Son sayfada, son cümle: "Türk Milleti! Ebediyete akıp giden her on senede bu büyük millet bayramını, daha büyük şereflerle, saadetlerle, huzur ve refah içinde kutlamanı gönülden dilerim. Ne Mutlu Türküm diyene!" sözleriyle bitiyordu. Bu son cümleden önce, Atatürk'ün sesinden duymadığımız, ancak kâğıda yazdığı şu sözler duygu yüklü, hüzünlü bir vedanın kâğıda dökülmüş gözyaşlarıydı aslında: "Bu söylediklerim hakikat olduğu gün, senden (Türk Milleti'nden) ve bütün medeni beşeriyetten (uygar insanlık âleminden) dileğim şudur: Beni hatırlayınız!" Atatürk, taslak olan konuşma yazısını düzeltirken, bu cümleye geldiğinde duygulanır. O anda, yanında bulunan Hikmet Bayur'un da etkisiyle, bu mutlu günde milletine veda anlamı vereceğini düşünerek bu cümlenin üzerini çizer ve 29 Ekim günü, Hipodrom'da törende okumaz.

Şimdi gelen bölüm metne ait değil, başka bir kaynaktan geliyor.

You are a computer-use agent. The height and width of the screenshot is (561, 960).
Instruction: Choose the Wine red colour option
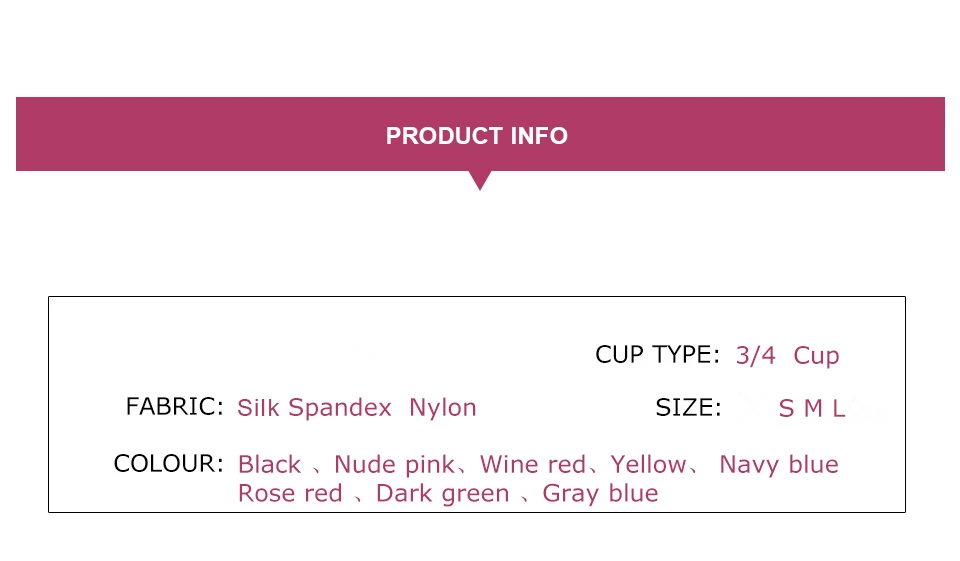pyautogui.click(x=533, y=465)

VASİYETİNE SON ŞEKLİ VERDİ
8 Haziran 1938 günü doktor çağrılır. Hastalık kötüleşmiştir. Bu arada, Hatay'a Türk askerinin giriş tarihi kararlaştırılır. Hatay, O'nun son davasıydı, ancak kendisini de bitirmişti. Hatay denildiğinde; mükemmel stratejik öngörüsü, kararlı, onurlu ve son derece istikrarlı dış politikası ile Atatürk akla gelir. Tek kurşun atmadan, Hatay Türkiye'ye katılır. 5 Temmuz 1938 günü, Türk askeri Hatay'a girer. Milletinin lideri, Türk askerinin Hatay'a giriş zaferini kutlamak için çocuk coşkusuyla küçük bir motorla boğazda gezintiye çıkar. Ateşi 39 dereceyi aşmış ve artık yatağa düşmüştü.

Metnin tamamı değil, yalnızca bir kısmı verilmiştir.